One of the most important risks that any would-be startup entrepreneur has to keep in mind is want of distinction. You have to be competitively distinct both on technology and market segment basis for your company to survive certain shifts that can happen in the future. It’s not enough for your app or software to have a slight difference in the market leader or platform service that you are using the app with. This distinction must be big enough that even if the platform decides to move into, you can hold your own and grow. Unfortunately, this is a hard lesson learned by many Facebook app startup companies that work on collaborative photo albums. These companies focus their albums on automatic identification of friends’ faces, locations, events and private collections. Unfortunately, all these distinctions weren’t enough for them to get destroyed by Facebook’s recent move to launch shared photo albums.
Basically, many different members can share a particular photo album and contribute pictures. The interesting features of this new service on Facebook includes modifying the pictures contributed. The person who created the album can modify or delete anybody’s photos. Privacy settings can be set to friends of contributors and collaborators or public viewing and each album is capped at 200 photos. This destroyed many different start ups that made interactive and collaborative photo albums for Facebook.

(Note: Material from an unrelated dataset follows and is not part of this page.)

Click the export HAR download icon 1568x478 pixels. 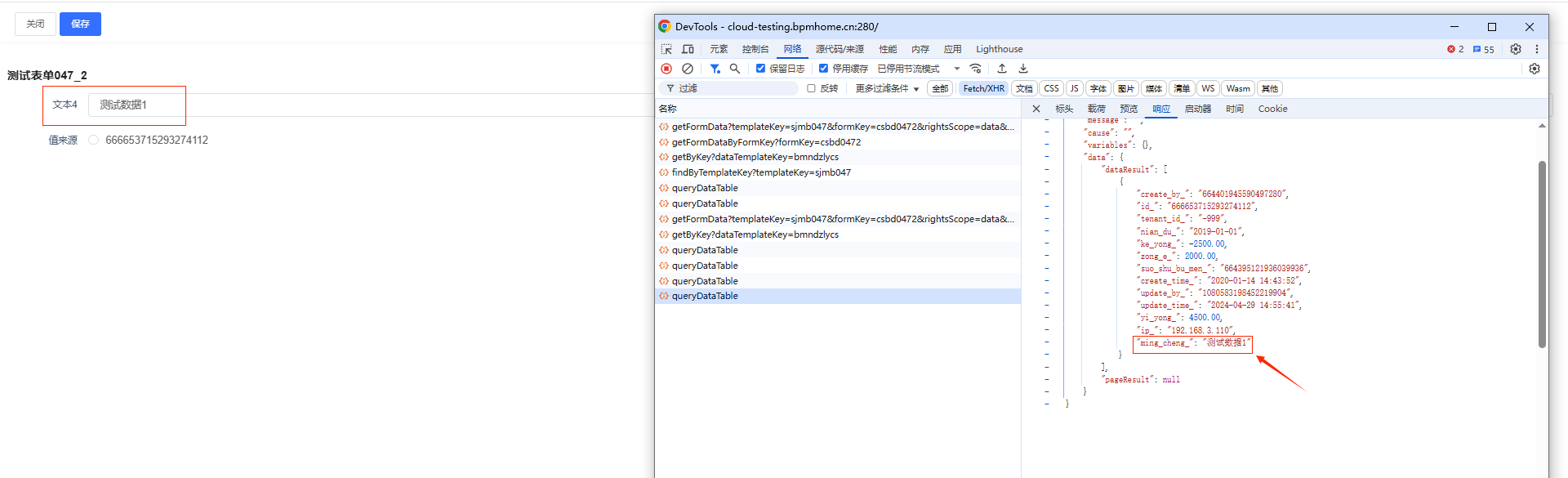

Considering Facebook’s huge bully public of recently announcing this feature to its one billion members as well as a free advertising in itself due to system notification, these smaller apps of startups don’t have a dose of a chance. In effect, they’re dead. Companies like Flock, Kicksend, Cluster, and Albumatic are pretty much dead in the water. They can still tweak and try to come up with some sort of distinction but unless they come up with something that is truly compelling, the collaborative Facebook photo album business is pretty much shut.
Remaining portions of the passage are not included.